Il metodo caldamente incoraggiato da Francesco ha avuto il suo felice riscontro, vincendo le perplessità e i timori dell’inizio. La franchezza della parresia, nella cornice dell’ordinata alternanza dell’assemblea e dei gruppi di lavoro disposta dalla Segreteria del Sinodo, ha infine prodotto una convergenza conquistata e convinta dell’ekklesia.
L’evento di comunione ecclesiale che ne è scaturito – non precostruito, non pilotato, non di maniera, checché alcuni ne dicano – ha sorpreso anche i commentatori più smaliziati. E molti lo hanno lealmente riconosciuto. In ogni caso, coloro che cercavano (e forse speravano) altro, alla fine, non l’hanno trovato. Il tono del documento finale è apparso concreto e onesto, ma anche caldo e propositivo, in grado di restituire il clima del consenso più ampio.
Per quanto concerne il tema in oggetto, in ogni modo, la convinzione che emerge dal consenso dei Padri sinodali è chiara: senza la saldezza di questo “nodo d’oro” – ossia la famiglia credente, che genera alla vita e alla fede nel grembo della Chiesa – la Chiesa stessa non si fa. Negli interventi in Aula, come anche nell’ampio e appassionato confronto dei gruppi linguistici, l’intonazione di questo registro è progressivamente cresciuta.
La convinzione di dover dedicare molta più attenzione e affezione allo spirito di alleanza fra la Chiesa e la famiglia ha ispirato sempre più interventi. Quando un Pastore è compreso della responsabilità di custodire la verità della fede – di questo parliamo, naturalmente, non di altri interessi – in quello stesso momento è animato dal desiderio di custodire e di proteggere la fedeltà, spesso a caro prezzo, di tutti coloro che a quella verità hanno affidato la loro vita e ne sono testimoni.

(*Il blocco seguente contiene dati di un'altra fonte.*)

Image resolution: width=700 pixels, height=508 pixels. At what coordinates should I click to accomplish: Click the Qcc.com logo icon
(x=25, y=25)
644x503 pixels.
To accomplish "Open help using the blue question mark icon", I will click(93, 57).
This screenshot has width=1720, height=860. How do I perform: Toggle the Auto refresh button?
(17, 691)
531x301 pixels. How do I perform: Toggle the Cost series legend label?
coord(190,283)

Ma il buon Pastore sa benissimo che la sua sollecitudine per la verità di Dio deve lasciarsi giudicare e mettere alla prova dell’inaudita novità evangelica della grazia. Nel ministero del Vangelo deve infatti risplendere, con la luce più forte, l’amore di Dio in cerca di tutte le sue figlie e tutti i suoi figli dispersi. La verità di Gesù è capace di una cosa che la mediazione della legge, anche la più perfetta, non sa fare: è capace di intercessione.
Fra i Padri sinodali questa capacità di intercessione, che si espone fra Dio e l’uomo, in favore dell’uomo, è risuonata scopertamente e coraggiosamente. Il punto più alto e in certo modo rivoluzionario dell’evento sinodale va trovato proprio qui. La capacità di intercessione della Chiesa, in favore delle famiglie – e specialmente di quelle ferite – stabilisce un punto di non ritorno, con il quale ora la coscienza ecclesiale dovrà misurarsi seriamente.

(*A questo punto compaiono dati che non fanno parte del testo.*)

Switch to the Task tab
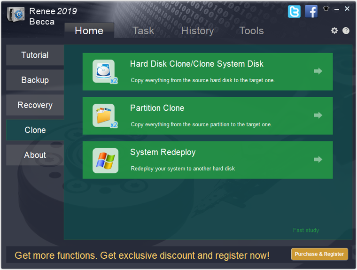The height and width of the screenshot is (270, 357). [x=143, y=31]
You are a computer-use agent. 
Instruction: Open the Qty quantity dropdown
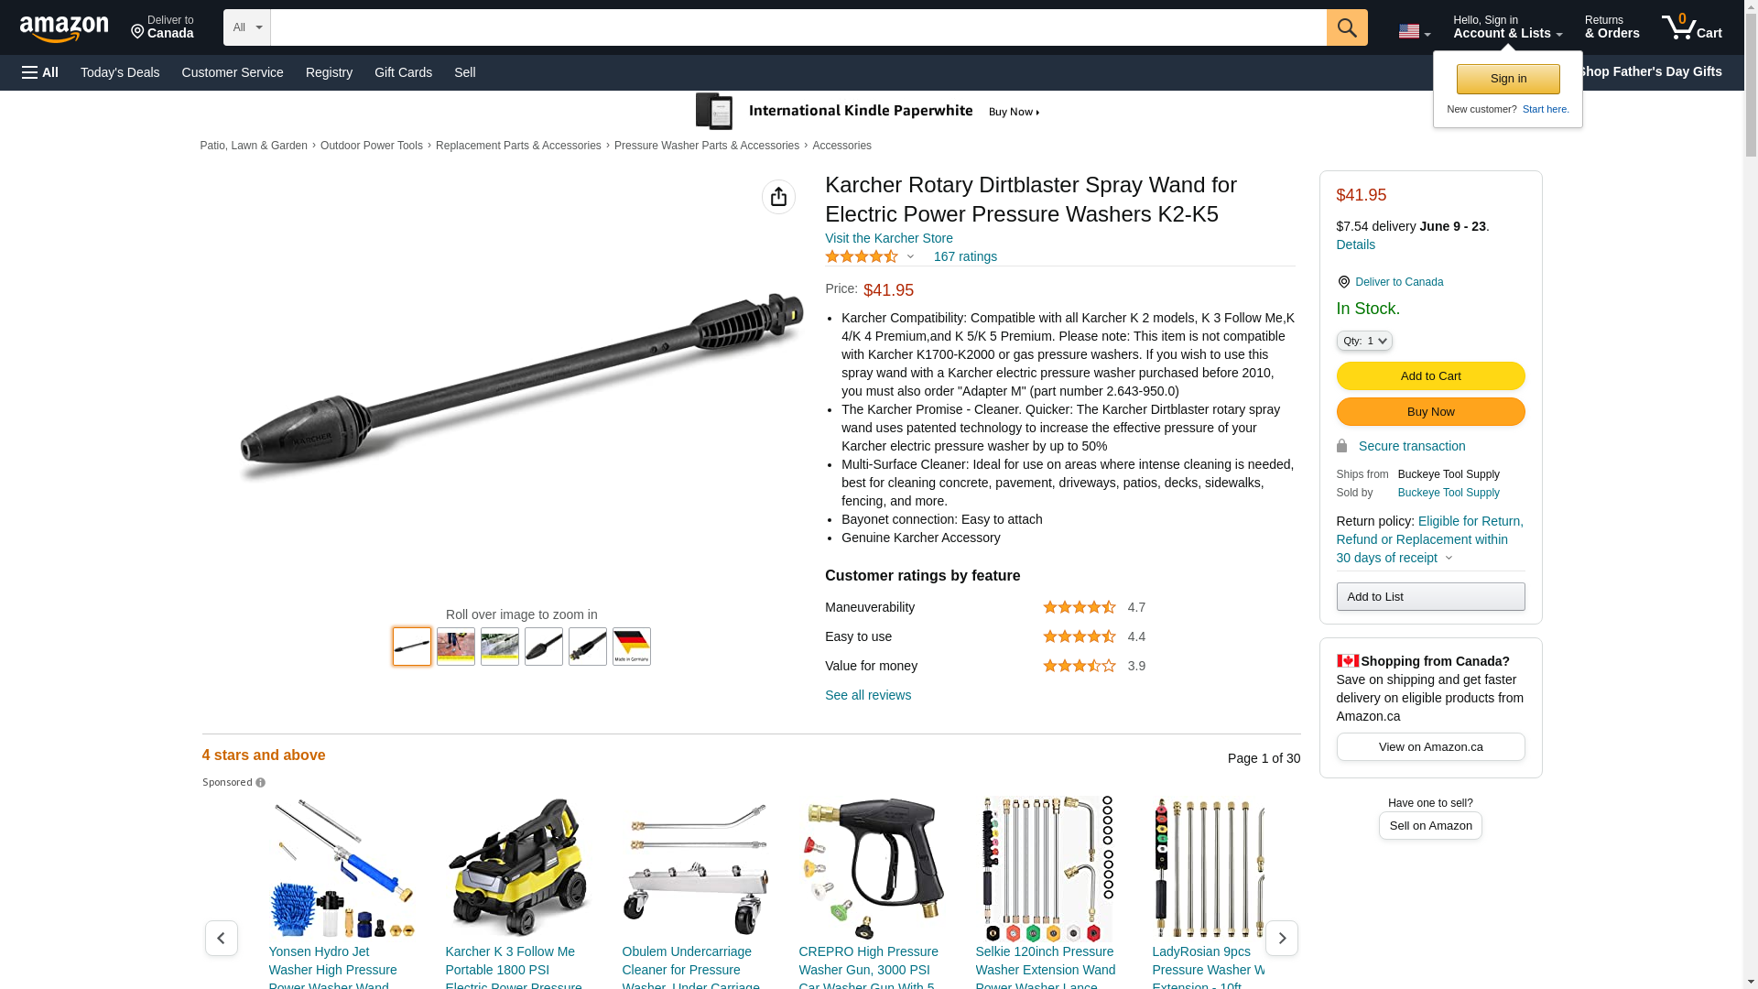coord(1363,341)
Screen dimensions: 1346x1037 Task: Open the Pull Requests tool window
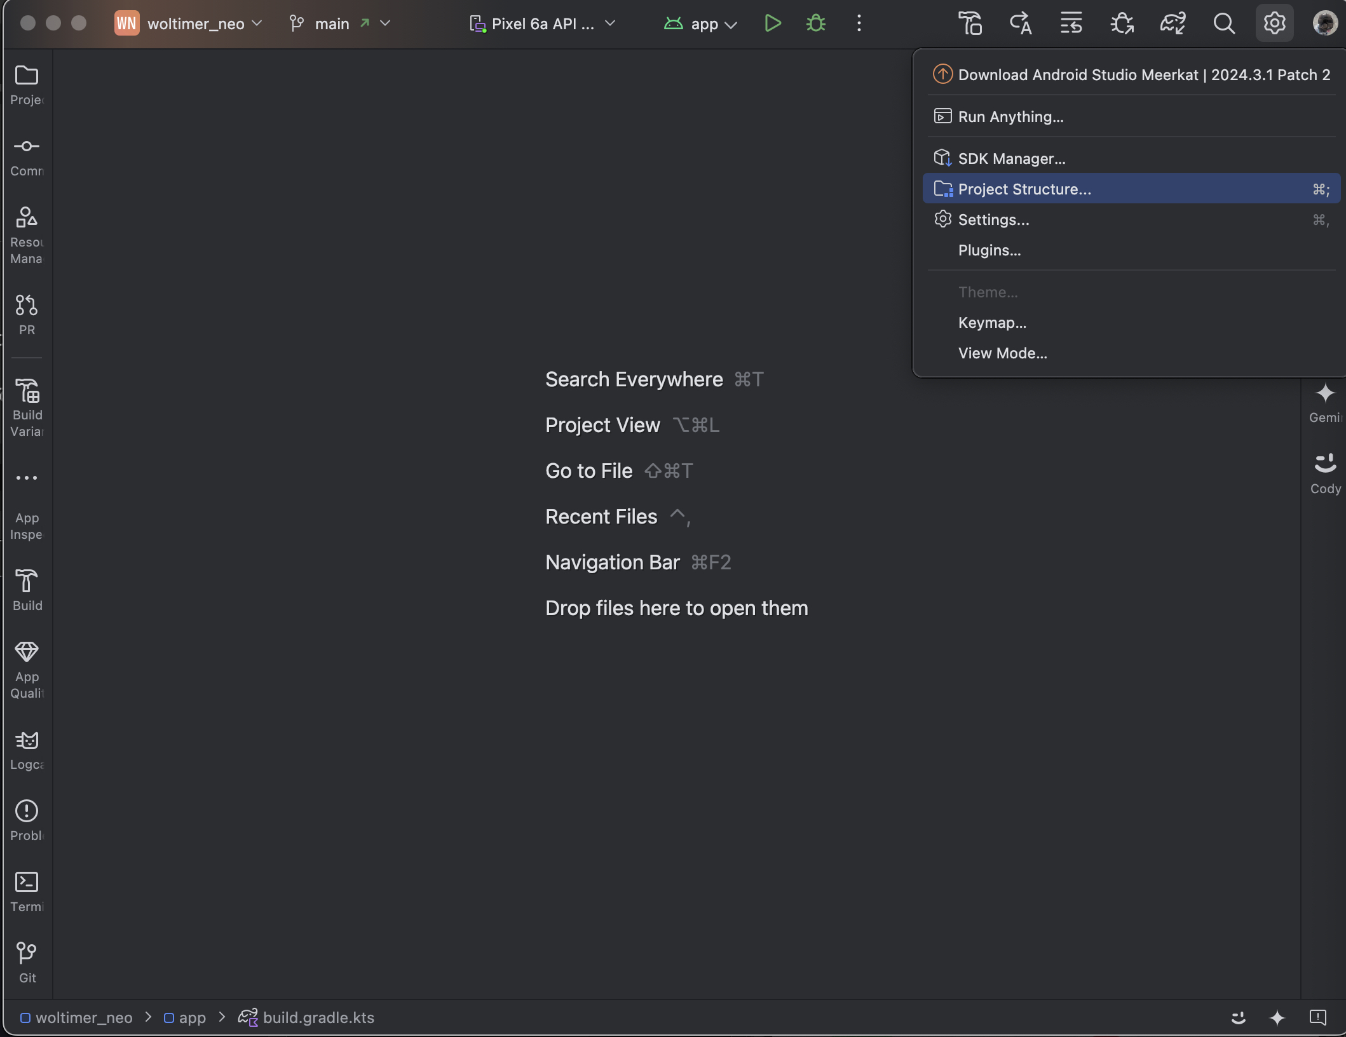click(x=27, y=314)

La Chiesa non entra in campo soltanto quando sono confetti e fiori d’arancio. E non sparisce quando le cose vanno male. La Chiesa rimane in campo quando i giovani cercano la loro strada, magari per prove ed errori, per incoraggiarli a trovare la via, collaborando con affetto a sciogliere le paure e gli stordimenti che inceppano il cammino. La Chiesa rimane in campo quando le famiglie sono trafitte dall’imprevisto doloroso e drammatico che fa traballare tutto: l’impossibilità di avere bambini, la nascita di un figlio ferito, la mancanza di mezzi e la perdita del lavoro, le devastazioni della natura, della guerra, della persecuzione.
La Chiesa rimane in campo quando storie di vita difficili e distruttive impongono uno stato di separazione e di abbandono che per molti è quasi impossibile fronteggiare da soli. Il Sinodo offre al Papa la testimonianza collegiale di una Chiesa che ha riaperto se stessa alla vocazione bellissima e vulnerabile del sacramento della famiglia, ponendo le basi per pensarlo e viverlo davvero come un momento essenziale della sua costituzione divina.
L’appello è dunque a una Chiesa di menti lucide, cuori saldi e spiriti bambini, disposti a lasciarsi rivestire dei «sentimenti di Cristo» (Col 3, 12; Fil 2, 5). Fino a diventare capaci, quando lo Spirito di Dio è accolto, di autentici miracoli: come trasformare vite annacquate in un vino perfino migliore, o riaccendere una fede che sembrava ridotta a uno stoppino fumoso. (Cose così, insomma). È vero, è stato “solo” un Sinodo dei Vescovi, e non un Concilio ecumenico (in ogni caso cum Petro e sub Petro). Eppure, vi pare poco quello che ne è uscito?